RAID is an acronym for Redundant Array of Inexpensive Disks (as named by the inventor), or alternately, Redundant Array of Independent Disks - a name which later developed within the computing industry. RAID is a technology that employs the simultaneous use of two or more hard disk drives to achieve greater levels of performance, reliability, and/or larger data volume sizes.
A RAID distributes data across several physical disk devices which appear to the operating system and user like a single disk. Several different arrangements are possible.
Some arrays are "redundant", writing extra data derived from the original data across other disks in the array, so that the failure of one (sometimes more) individual disks in the array will not result in data loss. In this case, the bad disk drive(s) are replaced and the data on it reconstructed from the redundant data on the other drives. A redundant array obviously allows less data to be stored. For example a 2-disk RAID 1 array loses half of its capacity, and a RAID 5 array with several disks loses the capacity of one disk. Other RAID arrays are arranged so that they are faster to write to and read from than a single disk.
There are various approaches to RAID technology, each with different trade-offs of protection against data loss, capacity, and speed. There are many level designations, but the most common RAID levels include:
RAID 0 (striped disks) distributes data across several disks in a way which gives improved speed and full capacity, but all data on all disks will be lost if any one disk fails.
RAID 1 (mirrored disks) uses two - possibly more - disks where each store the same data, so that data is not lost so long as one disk survives. Total capacity of the array is just the capacity of a single disk. The failure of one drive in the event of a hardware or software malfunction increases the chance of failure or decreases the reliability of the remaining drives (second, third, etc).
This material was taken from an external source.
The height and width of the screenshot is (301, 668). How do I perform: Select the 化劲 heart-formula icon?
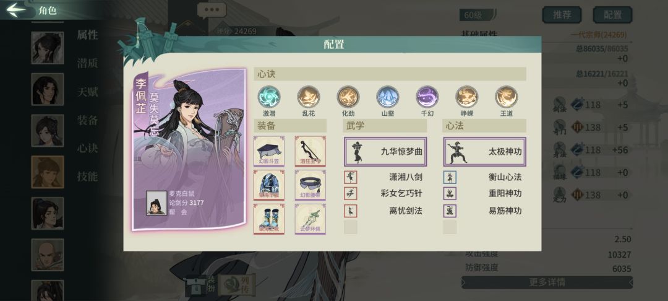348,97
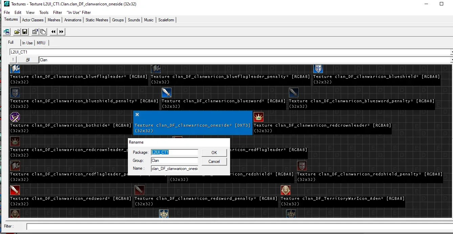
Task: Click the duplicate texture toolbar icon
Action: click(43, 32)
RAID 5 (striped disks with parity) combines three or more disks in a way that protects data in the event of the loss of any one disk. The storage capacity of the array is reduced by the capacity of one disk. The less common RAID 6 can recover from the loss of two disks.
RAID 6 (striped set with dual distributed parity) provides fault tolerance that allows the array to continue to operate with up to two failed drives. This makes larger RAID groups more practical, especially for high availability systems. This becomes increasingly important, because large-capacity drives lengthen the time needed to recover from the failure of a single drive.
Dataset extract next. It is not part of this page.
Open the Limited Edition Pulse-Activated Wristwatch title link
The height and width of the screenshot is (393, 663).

RAID involves significant computation when reading and writing information. With a true hardware RAID, the controller does the work. In other cases, the host computer's processor to does the computing, which reduces the computer's performance on processor-intensive tasks. Simple RAID controllers may provide only levels 0 and 1, but require less processing.
RAID systems with redundancy continue working without interruption when one, or sometimes more disks in the array fail, although they are then more vulnerable to further failure. When the bad disk is replaced by a new one, the array is rebuilt while the system continues to operate normally. Some systems have to be shut down when removing or adding a drive; others support "hot swapping", allowing drives to be replaced without powering down. A RAID with hot-swap drives is often used in high availability systems, where it is important that the system keep running at all times.
It is important to understand that RAID technology is a storage solution and not an alternative to backing up data. Data can still become damaged or destroyed without harm to or malfunction of the RAID drive(s). For example, part of the data may be overwritten by a system malfunction or a file may be damaged or deleted by user error or malice and not noticed for days or weeks. Also, the physical drive array is always at risk of factors such as theft, flood, and fire.